:: EXERCISE REQUIREMENTS ::
Please rewrite the material from the line containing "The width and height of the screenshot is (1600, 504)." down to the line containing "center [1401, 75]." as a JSON list of strings, one per line, leaving out blank lines.

(Stored items)
━━━

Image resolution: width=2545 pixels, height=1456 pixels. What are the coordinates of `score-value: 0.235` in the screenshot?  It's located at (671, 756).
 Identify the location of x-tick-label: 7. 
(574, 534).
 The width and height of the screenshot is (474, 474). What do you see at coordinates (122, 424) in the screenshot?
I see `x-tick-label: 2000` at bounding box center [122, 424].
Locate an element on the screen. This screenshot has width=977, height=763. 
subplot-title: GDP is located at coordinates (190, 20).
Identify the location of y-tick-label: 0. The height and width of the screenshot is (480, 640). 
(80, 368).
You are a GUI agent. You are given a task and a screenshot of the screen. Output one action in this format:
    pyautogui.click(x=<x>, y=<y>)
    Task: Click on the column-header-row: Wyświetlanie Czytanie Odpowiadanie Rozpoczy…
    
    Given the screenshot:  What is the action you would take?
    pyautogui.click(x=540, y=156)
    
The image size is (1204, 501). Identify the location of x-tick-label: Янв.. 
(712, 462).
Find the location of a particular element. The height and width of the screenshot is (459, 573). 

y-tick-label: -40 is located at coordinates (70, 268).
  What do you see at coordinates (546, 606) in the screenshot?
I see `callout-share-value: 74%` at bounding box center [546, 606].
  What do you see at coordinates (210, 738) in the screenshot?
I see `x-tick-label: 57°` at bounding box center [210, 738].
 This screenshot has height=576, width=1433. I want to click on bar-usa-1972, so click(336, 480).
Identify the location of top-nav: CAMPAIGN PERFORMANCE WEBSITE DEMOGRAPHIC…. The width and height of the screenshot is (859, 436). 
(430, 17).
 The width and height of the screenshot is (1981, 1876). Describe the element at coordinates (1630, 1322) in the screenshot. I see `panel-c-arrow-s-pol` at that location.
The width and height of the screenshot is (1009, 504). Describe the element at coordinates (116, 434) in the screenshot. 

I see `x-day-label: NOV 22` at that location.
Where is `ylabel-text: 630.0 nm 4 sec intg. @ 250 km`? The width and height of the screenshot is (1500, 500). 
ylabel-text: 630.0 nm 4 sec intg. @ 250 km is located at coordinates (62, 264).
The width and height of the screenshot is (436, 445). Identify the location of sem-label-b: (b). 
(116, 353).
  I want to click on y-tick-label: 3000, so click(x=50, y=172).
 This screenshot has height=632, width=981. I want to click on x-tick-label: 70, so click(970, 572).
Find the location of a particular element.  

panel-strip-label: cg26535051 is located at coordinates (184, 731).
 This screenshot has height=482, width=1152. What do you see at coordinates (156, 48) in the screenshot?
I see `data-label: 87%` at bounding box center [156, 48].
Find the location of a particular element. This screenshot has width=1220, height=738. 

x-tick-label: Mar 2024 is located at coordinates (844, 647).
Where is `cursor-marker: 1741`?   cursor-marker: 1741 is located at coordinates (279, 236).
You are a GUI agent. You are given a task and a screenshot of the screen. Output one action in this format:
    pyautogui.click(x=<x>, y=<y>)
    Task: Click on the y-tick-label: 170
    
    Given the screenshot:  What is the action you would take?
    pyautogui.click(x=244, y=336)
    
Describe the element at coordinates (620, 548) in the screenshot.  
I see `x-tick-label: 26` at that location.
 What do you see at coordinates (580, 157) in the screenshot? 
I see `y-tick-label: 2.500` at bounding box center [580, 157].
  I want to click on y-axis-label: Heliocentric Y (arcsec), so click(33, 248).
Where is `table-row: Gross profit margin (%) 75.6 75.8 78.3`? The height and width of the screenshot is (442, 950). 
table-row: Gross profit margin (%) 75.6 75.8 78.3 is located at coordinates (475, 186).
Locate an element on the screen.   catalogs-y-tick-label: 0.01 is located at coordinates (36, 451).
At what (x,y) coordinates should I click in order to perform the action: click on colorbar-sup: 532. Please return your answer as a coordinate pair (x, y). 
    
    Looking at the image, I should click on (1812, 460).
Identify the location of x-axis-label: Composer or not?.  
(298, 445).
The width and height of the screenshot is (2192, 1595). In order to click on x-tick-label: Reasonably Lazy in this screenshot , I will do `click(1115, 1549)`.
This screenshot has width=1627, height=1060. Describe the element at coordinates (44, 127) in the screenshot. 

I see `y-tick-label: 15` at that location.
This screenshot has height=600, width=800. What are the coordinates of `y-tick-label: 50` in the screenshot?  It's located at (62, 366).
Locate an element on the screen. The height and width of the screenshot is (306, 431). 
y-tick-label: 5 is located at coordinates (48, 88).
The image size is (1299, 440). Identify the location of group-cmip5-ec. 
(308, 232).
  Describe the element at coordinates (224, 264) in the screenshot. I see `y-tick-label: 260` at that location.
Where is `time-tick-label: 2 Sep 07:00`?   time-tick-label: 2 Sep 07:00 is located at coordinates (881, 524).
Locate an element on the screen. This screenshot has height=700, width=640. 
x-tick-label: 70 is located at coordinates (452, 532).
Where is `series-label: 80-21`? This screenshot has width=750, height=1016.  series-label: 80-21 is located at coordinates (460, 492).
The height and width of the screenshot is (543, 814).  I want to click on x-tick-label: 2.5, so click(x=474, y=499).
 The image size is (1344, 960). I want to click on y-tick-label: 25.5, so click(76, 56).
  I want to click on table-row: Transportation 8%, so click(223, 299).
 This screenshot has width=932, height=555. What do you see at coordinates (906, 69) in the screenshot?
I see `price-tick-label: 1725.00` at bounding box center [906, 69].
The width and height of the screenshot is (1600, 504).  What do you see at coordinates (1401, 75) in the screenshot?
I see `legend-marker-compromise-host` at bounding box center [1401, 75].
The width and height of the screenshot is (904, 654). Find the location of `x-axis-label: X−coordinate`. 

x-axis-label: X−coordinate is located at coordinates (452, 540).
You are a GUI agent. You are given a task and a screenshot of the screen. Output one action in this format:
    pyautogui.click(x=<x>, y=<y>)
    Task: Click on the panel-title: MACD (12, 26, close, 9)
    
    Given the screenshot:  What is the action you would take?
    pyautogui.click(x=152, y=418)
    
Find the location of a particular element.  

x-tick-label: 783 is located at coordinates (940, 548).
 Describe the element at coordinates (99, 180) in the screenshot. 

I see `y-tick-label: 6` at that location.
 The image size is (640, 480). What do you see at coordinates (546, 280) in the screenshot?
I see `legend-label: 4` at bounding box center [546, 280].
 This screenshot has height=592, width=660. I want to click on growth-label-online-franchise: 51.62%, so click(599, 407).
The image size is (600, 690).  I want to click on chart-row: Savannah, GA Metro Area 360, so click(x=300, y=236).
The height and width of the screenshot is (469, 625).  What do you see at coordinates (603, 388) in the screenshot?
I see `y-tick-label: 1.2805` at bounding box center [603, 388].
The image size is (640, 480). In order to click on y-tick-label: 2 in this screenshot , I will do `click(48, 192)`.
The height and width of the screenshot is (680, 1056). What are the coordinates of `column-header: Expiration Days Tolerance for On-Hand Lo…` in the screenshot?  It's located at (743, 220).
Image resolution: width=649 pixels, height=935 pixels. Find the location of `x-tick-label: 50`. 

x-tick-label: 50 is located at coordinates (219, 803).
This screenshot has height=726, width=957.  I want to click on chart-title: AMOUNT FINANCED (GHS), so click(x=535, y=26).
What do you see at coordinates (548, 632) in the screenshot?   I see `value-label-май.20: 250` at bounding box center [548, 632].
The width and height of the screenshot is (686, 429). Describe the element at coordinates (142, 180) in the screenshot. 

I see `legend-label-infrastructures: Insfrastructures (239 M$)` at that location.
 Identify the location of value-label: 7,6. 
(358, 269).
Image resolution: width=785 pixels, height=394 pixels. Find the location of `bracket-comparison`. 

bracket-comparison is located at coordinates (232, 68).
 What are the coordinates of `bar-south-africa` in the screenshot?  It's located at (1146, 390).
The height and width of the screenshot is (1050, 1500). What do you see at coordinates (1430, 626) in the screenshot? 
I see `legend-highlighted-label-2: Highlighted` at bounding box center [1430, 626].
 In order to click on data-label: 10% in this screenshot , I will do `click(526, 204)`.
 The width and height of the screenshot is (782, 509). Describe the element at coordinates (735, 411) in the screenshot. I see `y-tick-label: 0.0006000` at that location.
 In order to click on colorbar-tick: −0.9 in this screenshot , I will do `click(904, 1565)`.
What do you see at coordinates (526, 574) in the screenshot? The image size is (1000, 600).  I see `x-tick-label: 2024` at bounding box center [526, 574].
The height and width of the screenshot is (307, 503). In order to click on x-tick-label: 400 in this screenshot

━━━

:: OUTPUT FOR THIS EXERCISE ::
[
  "The width and height of the screenshot is (1600, 504).  What do you see at coordinates (1401, 75) in the screenshot?",
  "I see `legend-marker-compromise-host` at bounding box center [1401, 75]."
]